Pennsylvania high court declines to review Sandusky decision

FILE - In this Aug. 12, 2016 file photo, former Penn State University assistant football coach Jerry Sandusky arrives at the Centre County Courthouse in Bellefonte, Pa. Sandusky isn't getting a fresh chance to argue in state court he should get a new trial, seven years after he was convicted of molesting 10 boys. Pennsylvania's Supreme Court on Wednesday, July 24, 2019 turned down the 75-year-old's request it review a Superior Court decision earlier this year that rejected most of Sandusky's arguments.

HARRISBURG, Pa. (AP) — A state judge has ordered Jerry Sandusky be taken to a central Pennsylvania courtroom next month for resentencing on his 45-count child sexual abuse conviction, six months after an appeals court ruled mandatory minimums had been improperly applied.

Judge John Foradora filed an order Wednesday that scheduled the proceeding for Sept. 23.

Sandusky, a former Penn State assistant football coach, was convicted in 2012 of the sexual abuse of 10 boys, including attacks on campus. Victims testified he subjected them to abuse that ranged from grooming to violent sexual attacks.
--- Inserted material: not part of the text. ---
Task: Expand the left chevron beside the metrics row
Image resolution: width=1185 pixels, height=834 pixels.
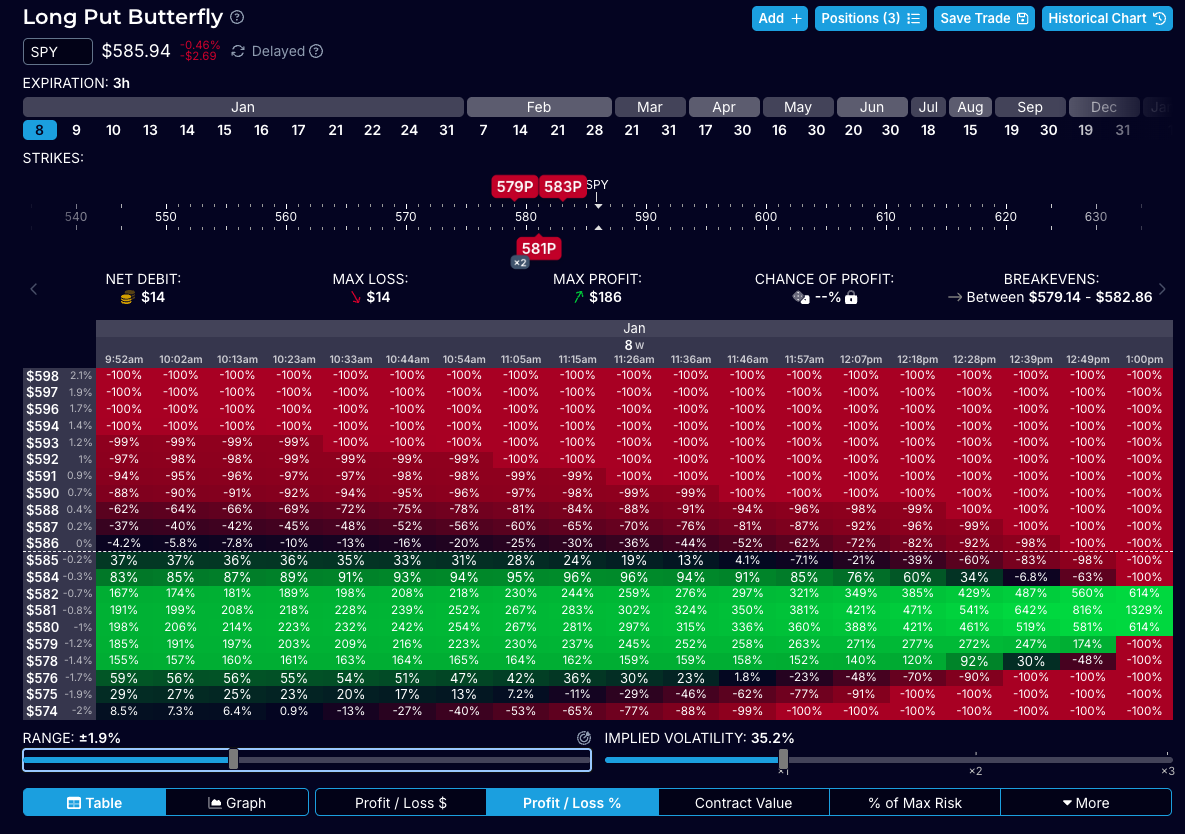Action: (33, 289)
He was sentenced to 30 to 60 years, but that term was overturned by Superior Court in February.

Foradora directed Sandusky to be transported to appear at the hearing.

Sandusky's defense lawyer has said it was not clear whether a substantially different sentence will result.

The state Supreme Court last month declined to grant Sandusky, 75, a chance to argue he deserves a new trial, and Sandusky defense attorney Al Lindsay said Thursday he is working on a petition that would seek relief in the federal courts.

"We're anxious to have the sentencing reconsidered," Lindsay said. "We are certainly going to argue for a shorter sentence."

A spokeswoman for the attorney general's office declined comment.

Sandusky's November 2011 arrest shook Penn State, prompting the firing of Hall of Fame head coach Joe Paterno and the ousting of then-university President Graham Spanier. The university subsequently paid more than $100 million to people who said they had been abused by Sandusky.

Spanier and two other senior administrators, Tim Curley and Gary Schultz, were charged over their response to reports about Sandusky. Curley and Schultz pleaded guilty to child endangerment in 2017 for failing to notify authorities in 2001 of a complaint about Sandusky and a boy in a team shower.

Spanier went to trial and was convicted of misdemeanor child endangerment, but a federal judge in April threw it out, ruling he had been improperly charged under a 2007 law for actions that occurred in 2001.

The attorney general's office is appealing that decision to the 3rd U.S. Circuit Court of Appeals.